Le marché n’a jamais été une fin en soi mais un moyen pour une autre fin politique. C’est ce que voulait signifier Zhao Ziyang, alors Premier ministre chinois, quand il rencontra à Berlin, en 1987, le chef du parti d’Allemagne de l’Est, Erich Honecker : il lui expliqua que cette « réforme et de l’ouverture » de la Chine n’était que temporaire. « Nous ne copierons jamais la séparation des pouvoirs et le multipartisme de l’Occident », déclarait-il quelques mois plus tard lors du congrès du Parti.

 

Le « Nouvel Ordre Mondial » sera-t-il rouge ?

La Chine a donc volontairement appris des pays capitalistes et intégré techniquement des mécanismes de marché dans son système. Elle a ouvert ses portes aux investissements étrangers, modernisé ses industries, jusqu’à devenir une économie à part entière dans tous les secteurs. Sans jamais renier son idéologie. Et comment cela a-t-il pu advenir dans un pays dont le PIB par habitant, en 1980, était inférieur à celui du Soudan ou d’Haïti ?

Il est capital de rappeler que cette fantastique métamorphose s’est opérée avec l’aval et le soutien des occidentaux mondialistes, comme Kissinger ou Soros. Le rôle du diplomate américain a été considérable, nous en avons fait écho à plusieurs reprises : il a été le maillon majeur dans cette imbrication de la Chine dans le tissu capitaliste, permettant d’ailleurs ainsi les transferts de technologie et de capitaux américains vers le pays communiste, ainsi que toute la base de la manufacturière américaine, comme nous le rappelait Jeanne Smits. Le milliardaire woke Georges Soros n’a pas hésité, lui, en 2009, à appeler le régime communiste à « s’approprier » ce qu’il a appelé le « Nouvel Ordre Mondial » »… lui qui, étudiant, s’était imposé comme l’un des chefs de file de l’opposition au régime communiste en Hongrie !

Alors, peut-être que l’heure n’est pas à la prospérité économique pour l’Empire du Milieu. Le pays dont le PIB ralentit durablement (3,5 % à l’horizon 2028 selon les prévisions inquiètes du FMI) et enchaîne le quatrième mois de déflation, voit s’amonceler les signaux négatifs, dont les craintes des investisseurs. Mais il est intéressant de noter que le discours du gouvernement ne change en rien.
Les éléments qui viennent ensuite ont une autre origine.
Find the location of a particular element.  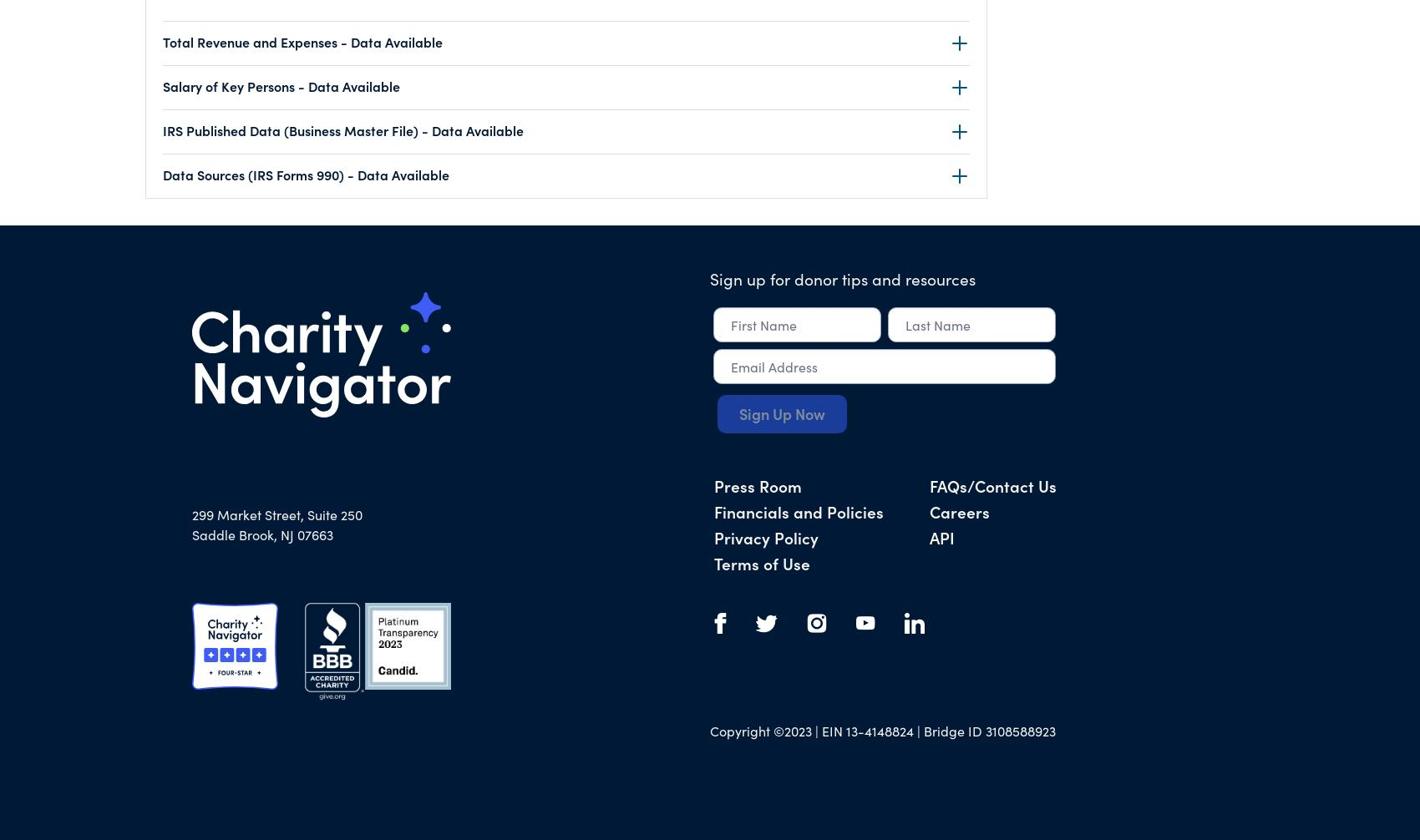

'IRS Published Data (Business Master File) - Data Available' is located at coordinates (342, 130).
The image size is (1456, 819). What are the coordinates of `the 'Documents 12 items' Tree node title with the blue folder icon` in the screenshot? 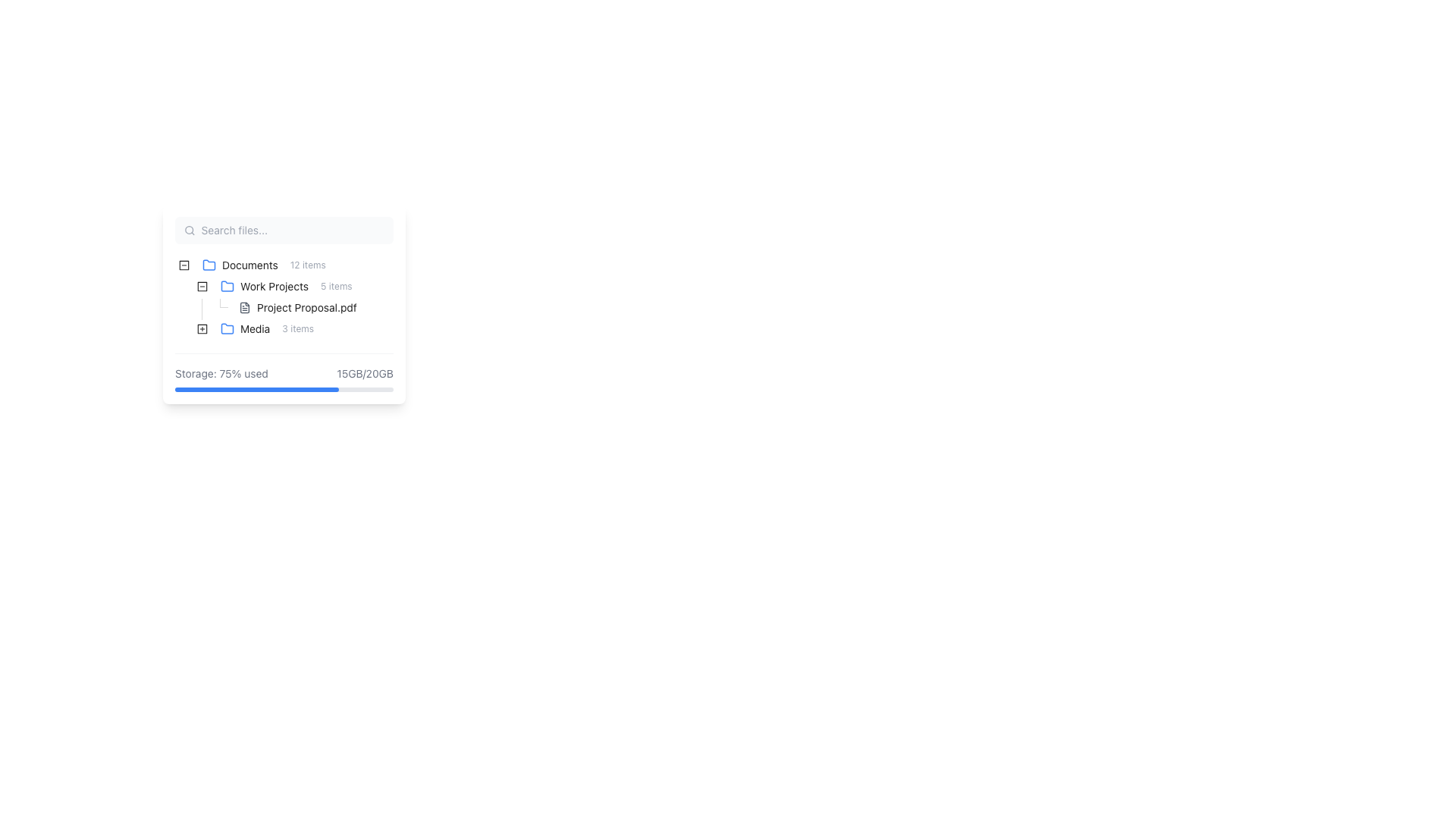 It's located at (264, 265).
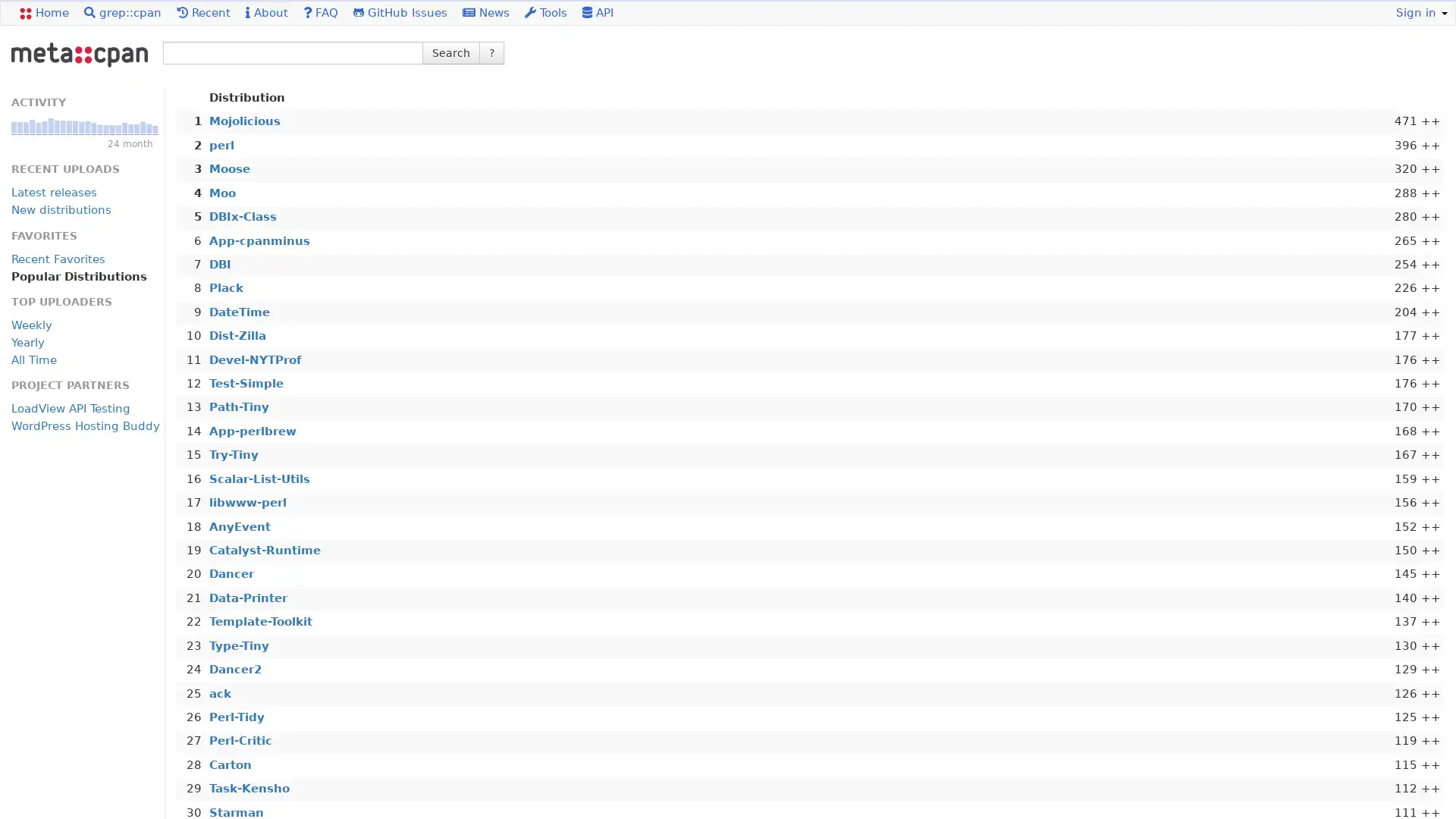 The width and height of the screenshot is (1456, 819). Describe the element at coordinates (491, 52) in the screenshot. I see `?` at that location.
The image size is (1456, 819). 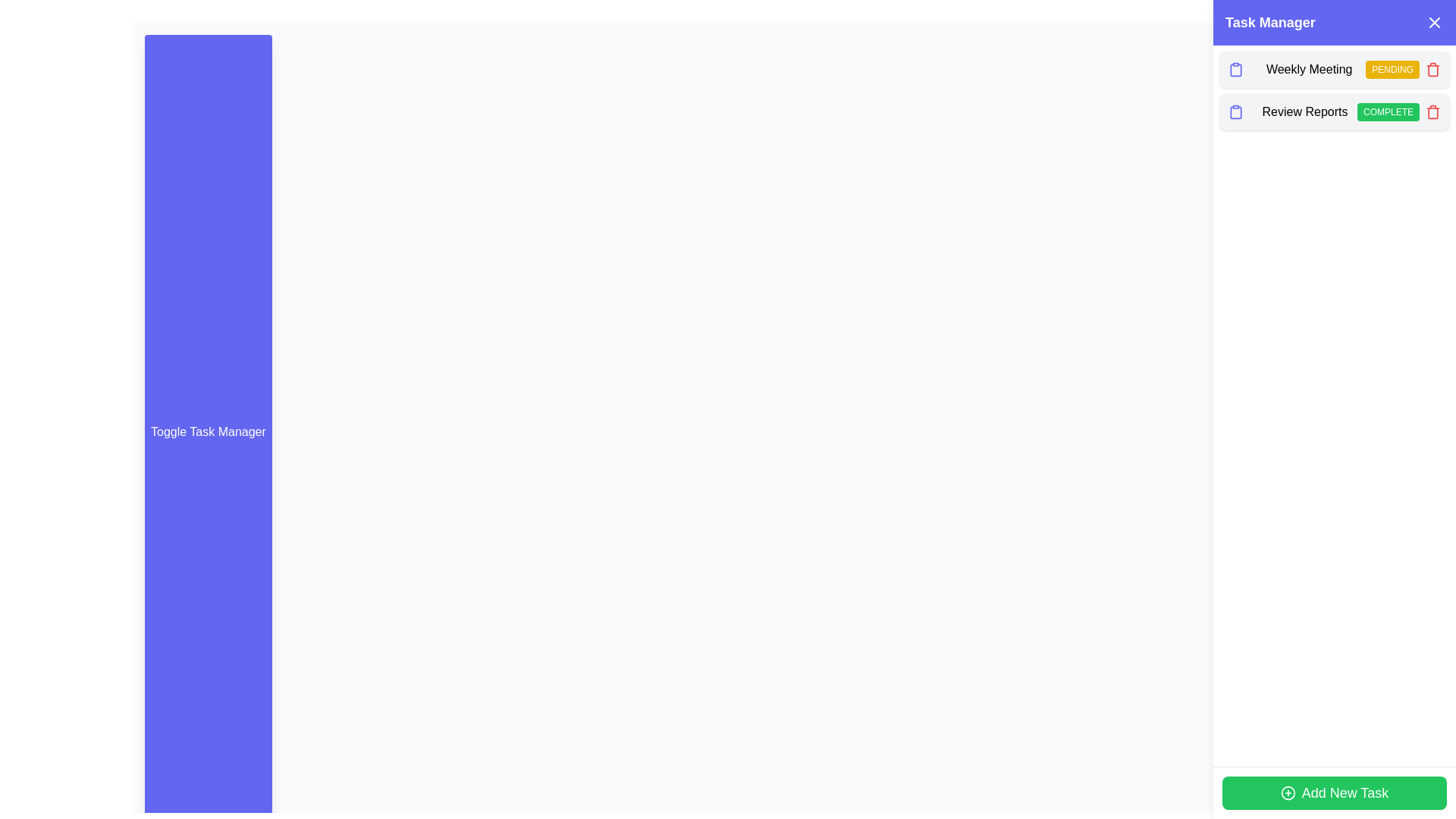 What do you see at coordinates (1236, 70) in the screenshot?
I see `the first icon representing the 'Weekly Meeting' entry in the task list of the 'Task Manager' panel` at bounding box center [1236, 70].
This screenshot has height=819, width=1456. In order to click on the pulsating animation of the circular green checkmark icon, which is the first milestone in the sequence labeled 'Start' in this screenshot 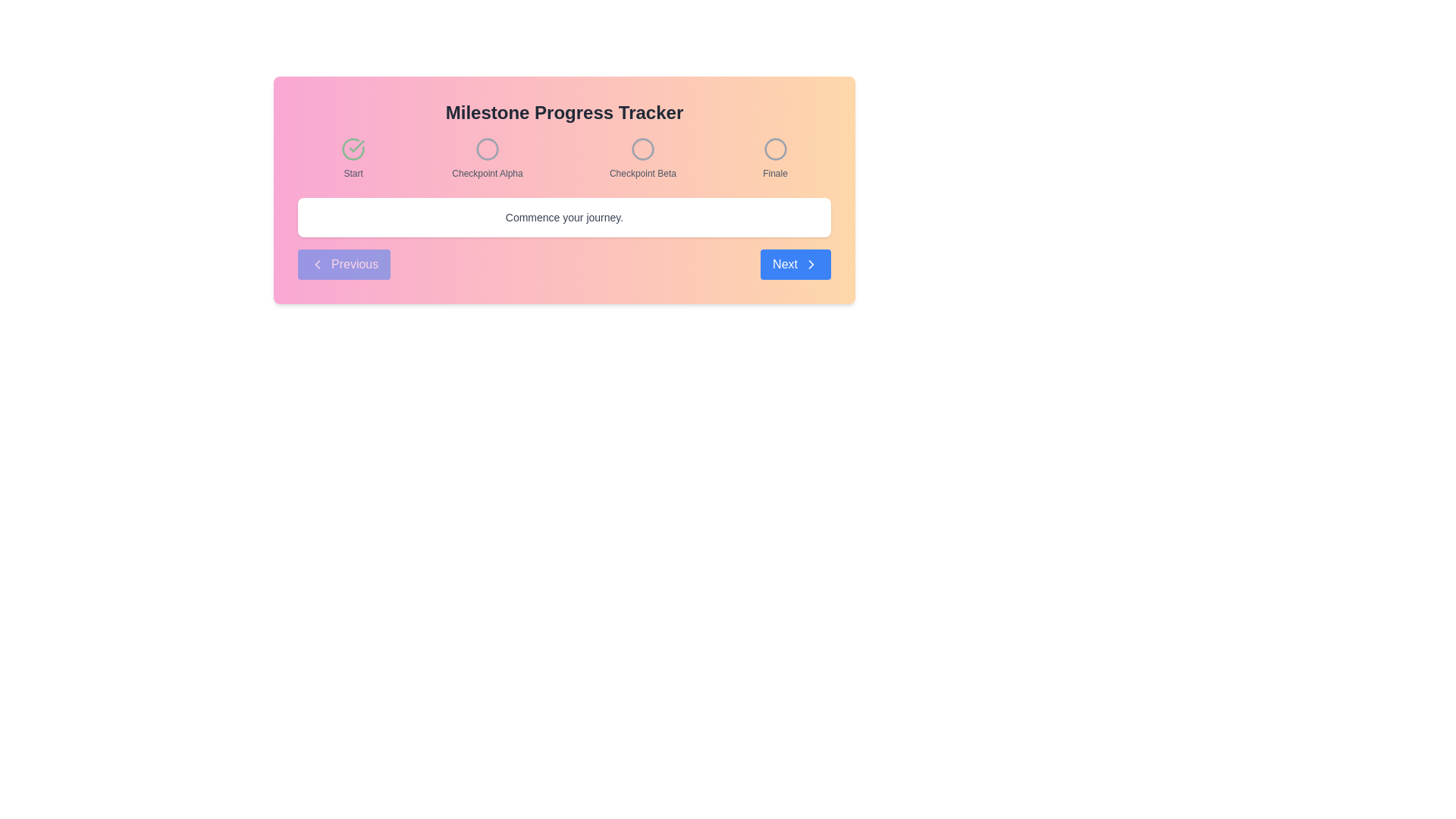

Le 17 février dernier, le ministre chinois des Affaires étrangères a souligné à la Conférence de Munich que la porte de l’ouverture chinoise ne ferait que s’ouvrir davantage pour offrir « une force stabilisatrice pour la croissance mondiale »… que « la prochaine Chine est toujours la Chine » !

Oui : la prochaine Chine est toujours la Chine communiste héritière du marxisme. Et il faut coopérer ! A l’heure où l’on parle tant de « de-risking », c’est-à-dire de contournement des régions potentiellement source d’insécurité, le ministre a averti qu’une dé-sinisation, sous couvert de ce prétexte, serait « une erreur historique », ni plus ni moins : « la tendance à la mondialisation économique ne s’inversera pas ». La mondialisation se fera surtout avec, voire par le communisme, avec la diffusion de toutes ses contre-valeurs – la Banque mondiale est d’ailleurs assez d’accord.